Universal generalization guarantees for Wasserstein distributionally robust models
Tam Le, Jérôme Malick
TL;DR
This work addresses the problem of providing exact generalization guarantees for Wasserstein distributionally robust models (WDRO) across broad data domains and loss functions, including nonsmooth deep learning objectives. It develops a novel proof framework based on duality and nonsmooth variational analysis to obtain an exact generalization bound with $\rho$ scaling as $O(1/\sqrt{n})$, avoiding the curse of dimensionality that plagues concentration-based arguments. The authors also derive an excess risk bound, extend the results to entropically regularized WDRO, and provide specialized results for linear and logistic regression, including explicit constants.
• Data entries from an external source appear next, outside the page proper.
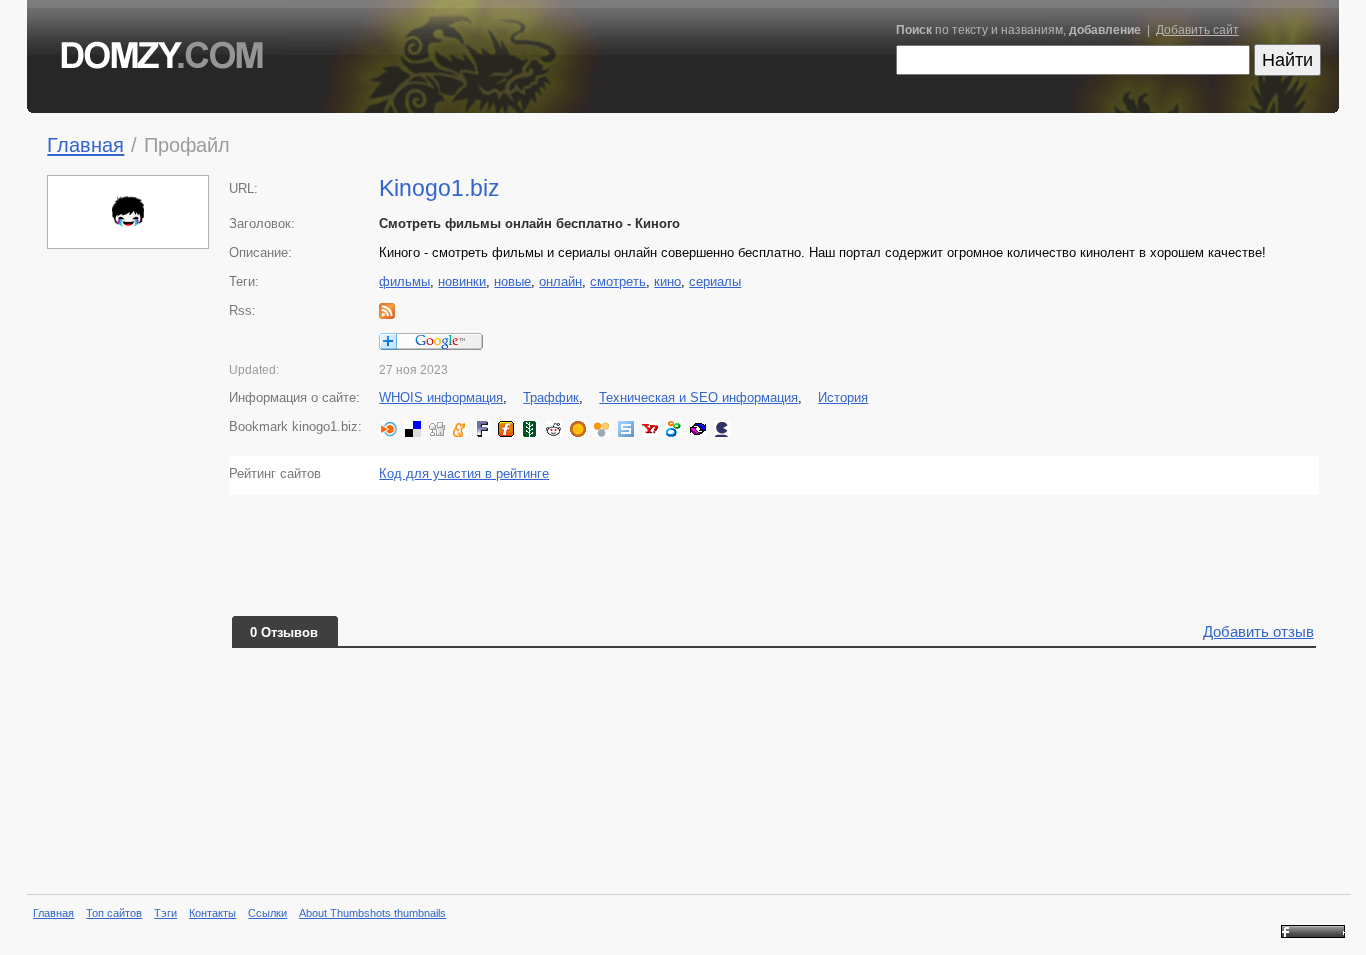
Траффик (551, 397)
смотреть (618, 281)
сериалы (715, 281)
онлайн (560, 281)
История (843, 397)
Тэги (165, 913)
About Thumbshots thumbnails (372, 913)
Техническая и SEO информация (698, 397)
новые (512, 281)
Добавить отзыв (1258, 631)
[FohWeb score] (1313, 934)
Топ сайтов (114, 913)
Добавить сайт (1197, 30)
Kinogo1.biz (439, 188)
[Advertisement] (129, 564)
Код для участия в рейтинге (464, 473)
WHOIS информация (441, 397)
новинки (462, 281)
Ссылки (267, 913)
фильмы (404, 281)
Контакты (212, 913)
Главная (85, 144)
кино (667, 281)
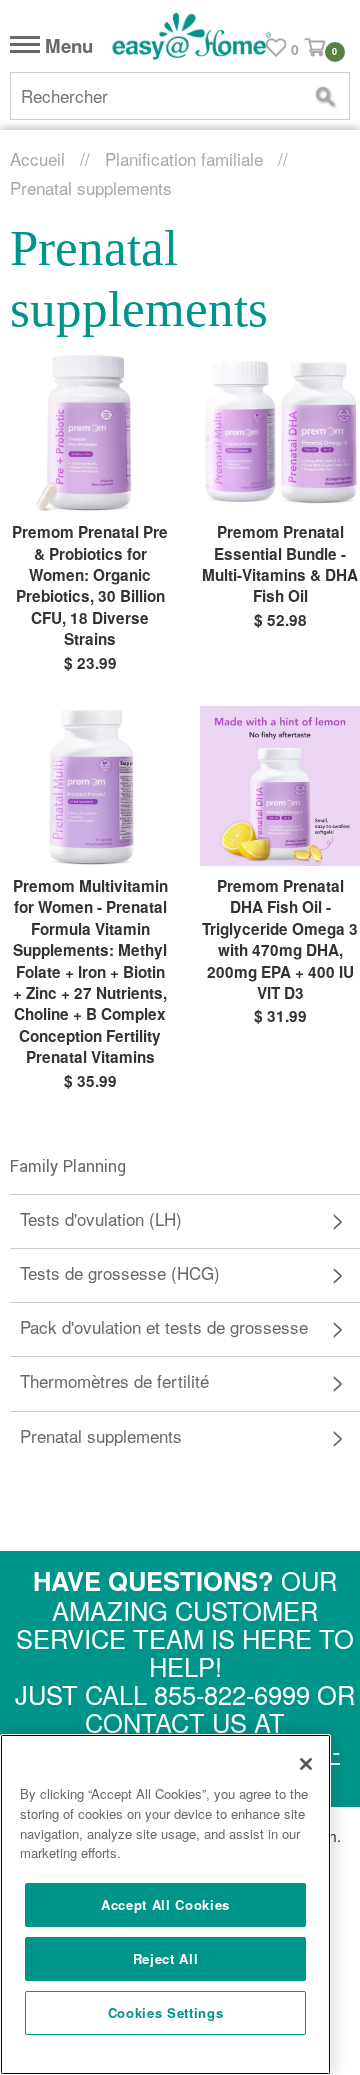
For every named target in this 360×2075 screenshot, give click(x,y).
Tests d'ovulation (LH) (101, 1218)
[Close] (306, 1764)
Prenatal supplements (101, 1435)
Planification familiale (184, 158)
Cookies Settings (166, 2012)
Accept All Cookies (165, 1904)
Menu (66, 46)
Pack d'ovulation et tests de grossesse (164, 1326)
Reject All (166, 1958)
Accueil (37, 158)
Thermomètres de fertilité (114, 1380)
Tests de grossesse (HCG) (120, 1272)
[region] (165, 1904)
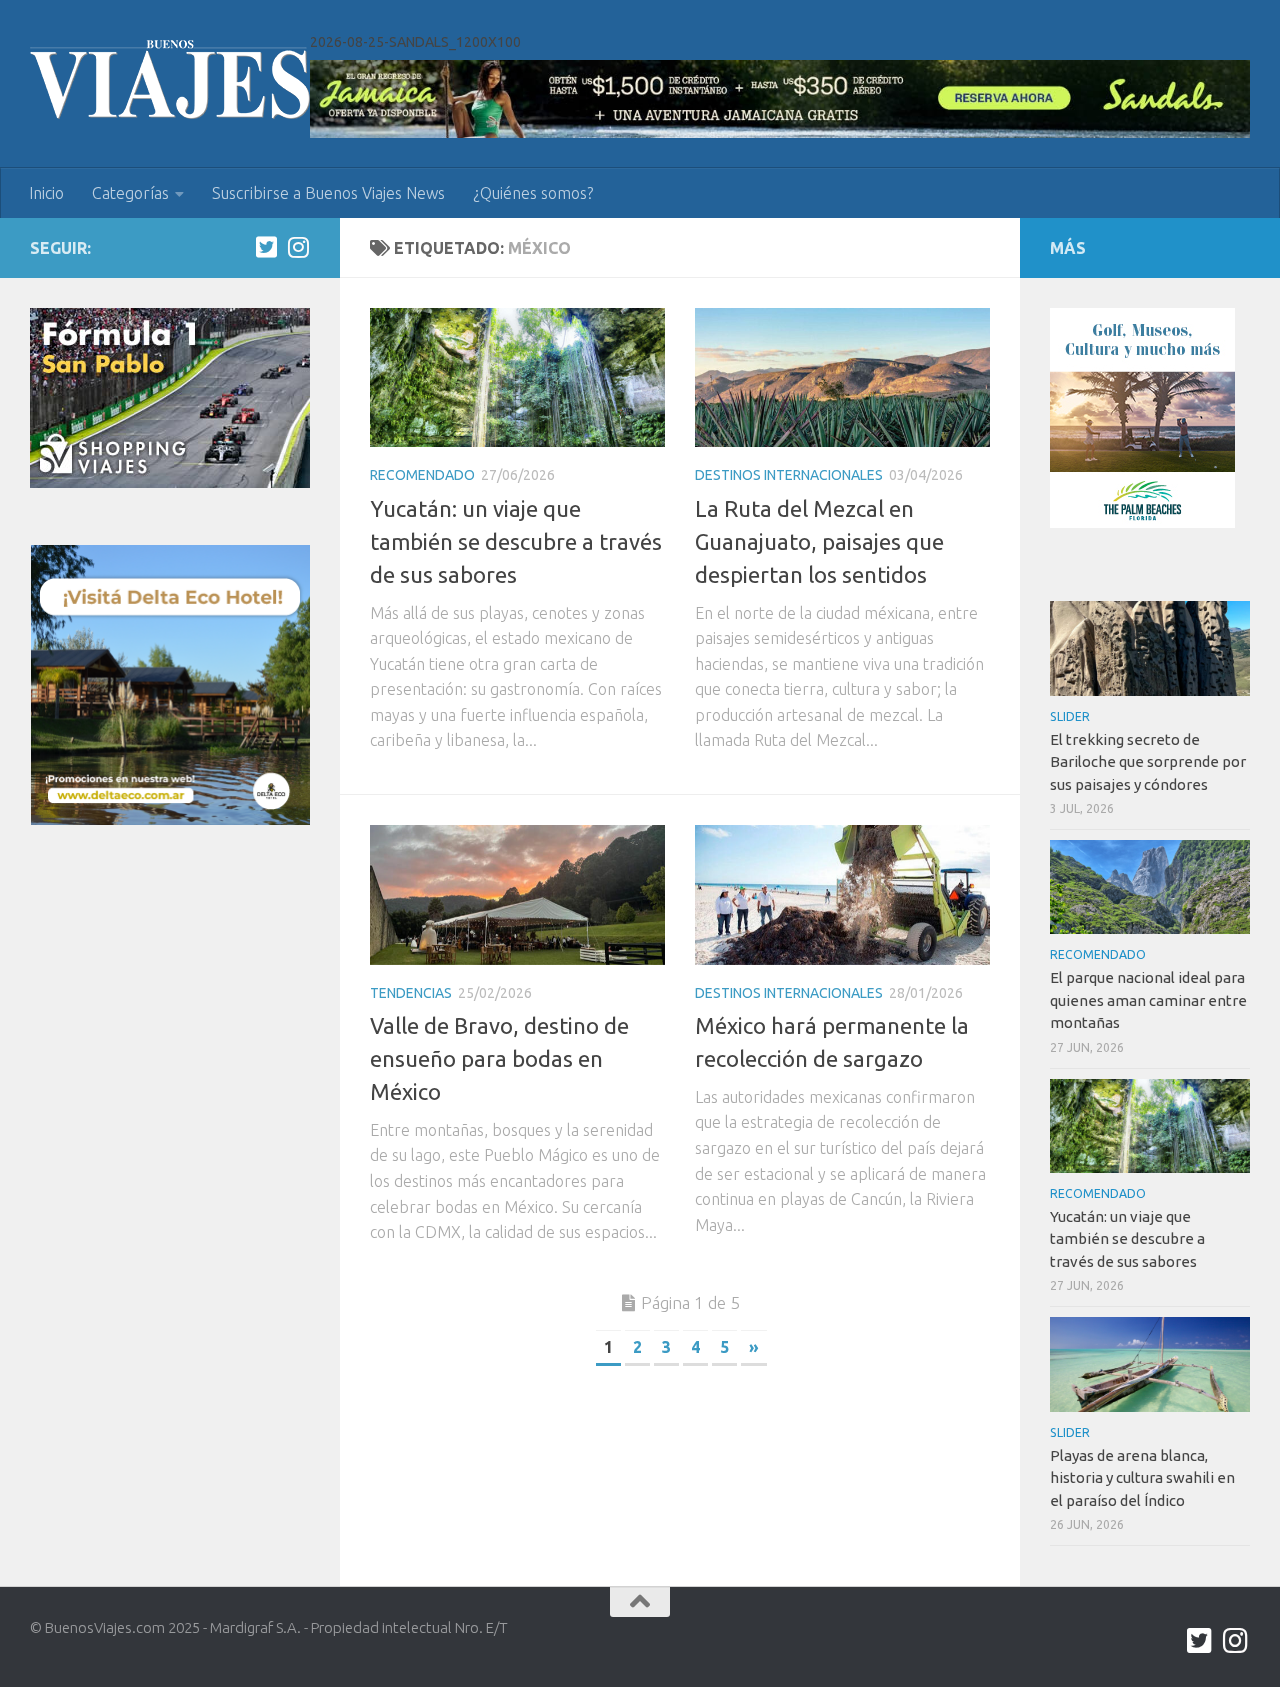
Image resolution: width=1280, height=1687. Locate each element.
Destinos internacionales (789, 475)
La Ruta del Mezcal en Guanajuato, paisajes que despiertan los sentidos (819, 541)
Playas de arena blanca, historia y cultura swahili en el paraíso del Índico (1142, 1478)
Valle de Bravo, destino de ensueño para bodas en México (499, 1058)
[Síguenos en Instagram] (298, 247)
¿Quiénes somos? (533, 193)
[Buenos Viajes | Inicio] (170, 79)
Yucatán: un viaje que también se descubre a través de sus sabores (516, 541)
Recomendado (422, 475)
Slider (1070, 716)
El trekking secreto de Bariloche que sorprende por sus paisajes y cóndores (1148, 762)
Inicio (46, 193)
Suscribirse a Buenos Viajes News (328, 193)
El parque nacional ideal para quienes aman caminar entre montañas (1148, 1000)
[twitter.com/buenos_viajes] (266, 247)
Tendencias (411, 993)
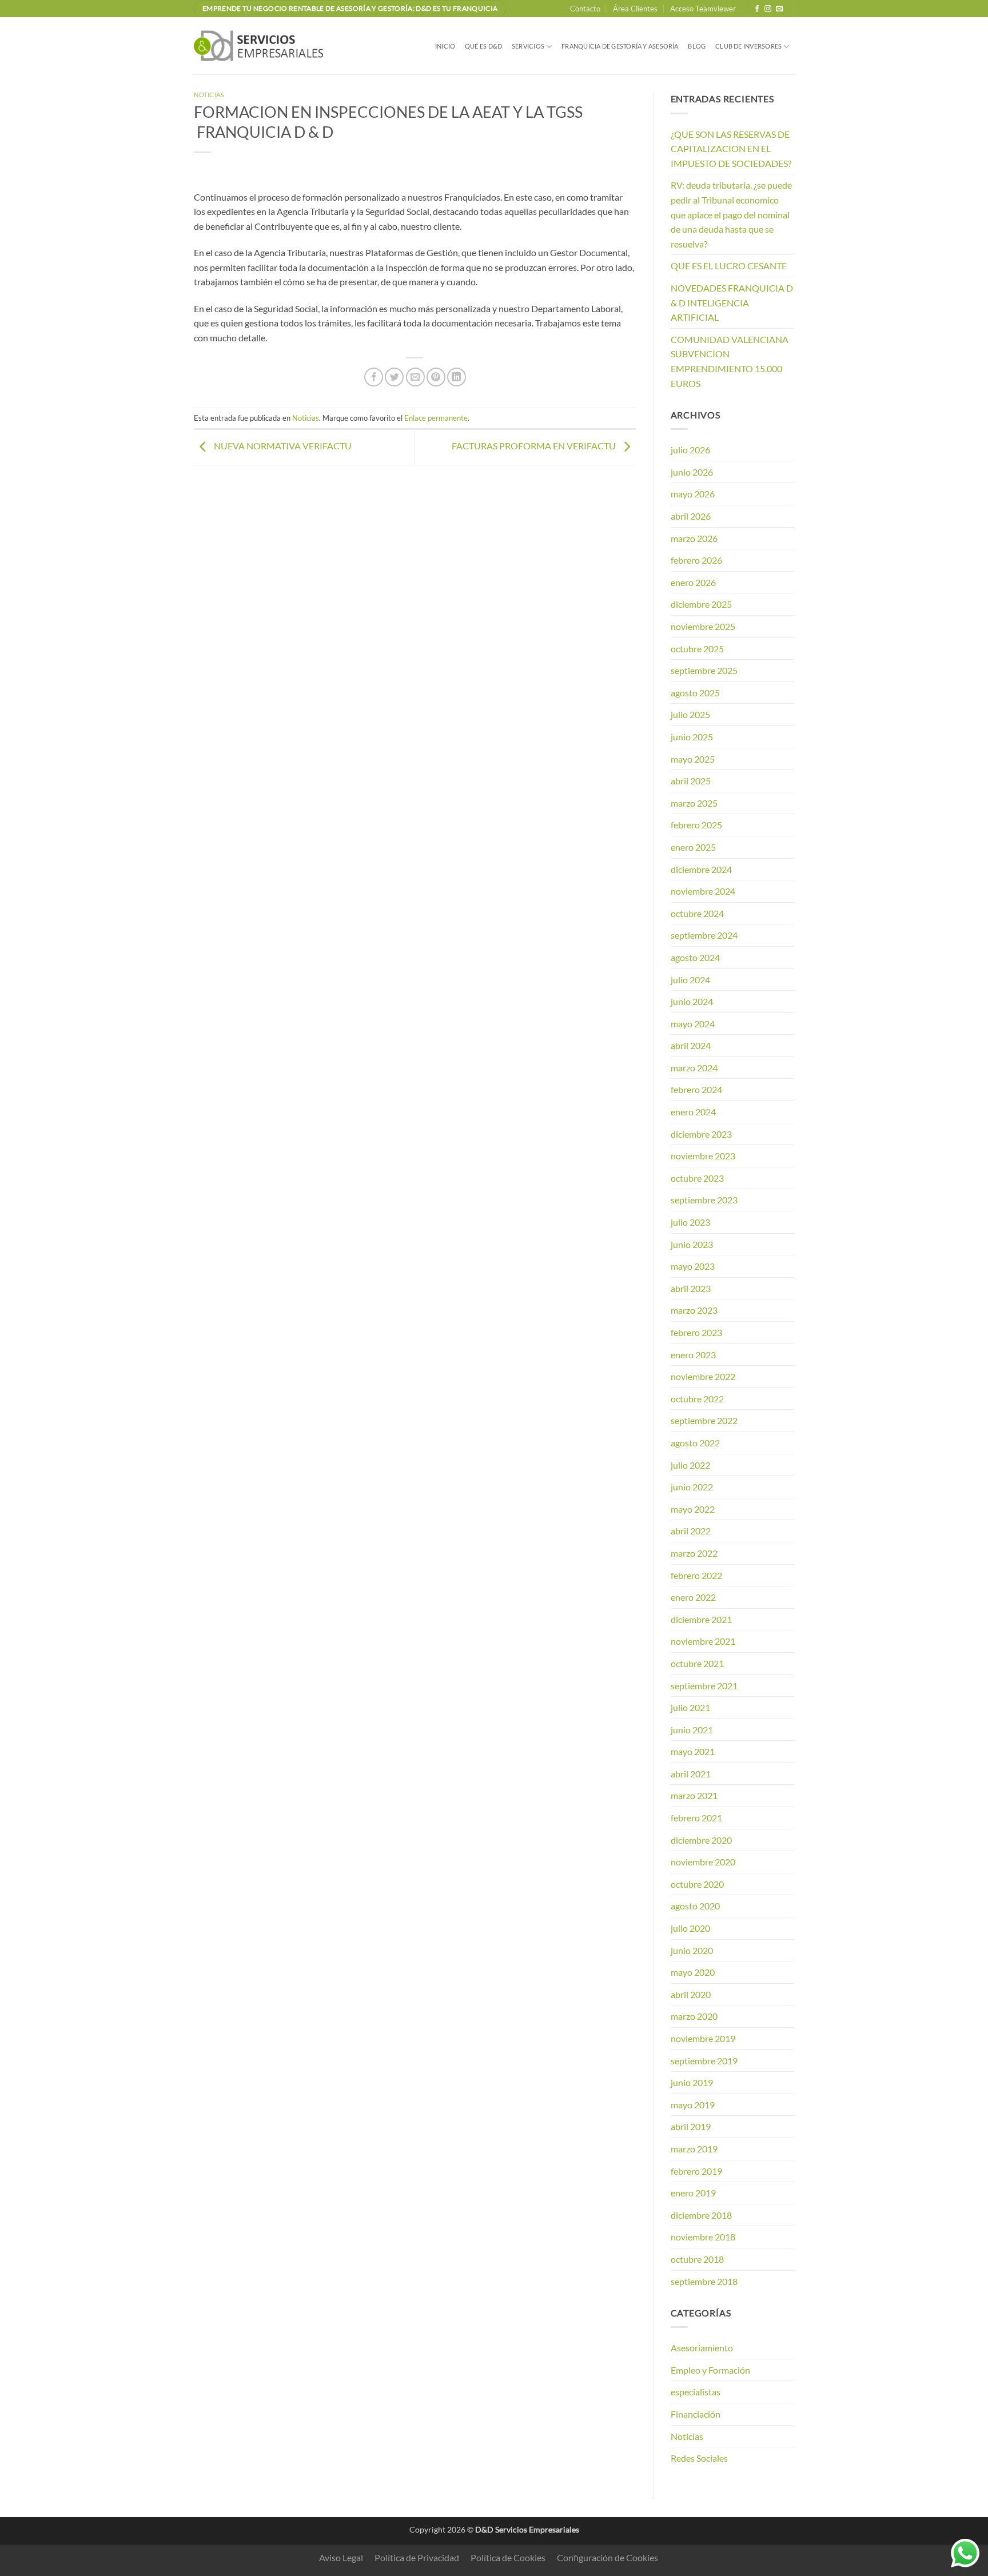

Overall, the paper delivers dimension-free, exact WDRO generalization guarantees for a wide class of costs and losses, with practical implications for training robust models under distributional shifts and data uncertainty.
Abstract
Distributionally robust optimization has emerged as an attractive way to train robust machine learning models, capturing data uncertainty and distribution shifts. Recent statistical analyses have proved that generalization guarantees of robust models based on the Wasserstein distance have generalization guarantees that do not suffer from the curse of dimensionality. However, these results are either approximate, obtained in specific cases, or based on assumptions difficult to verify in practice. In contrast, we establish exact generalization guarantees that cover a wide range of cases, with arbitrary transport costs and parametric loss functions, including deep learning objectives with nonsmooth activations. We complete our analysis with an excess bound on the robust objective and an extension to Wasserstein robust models with entropic regularizations.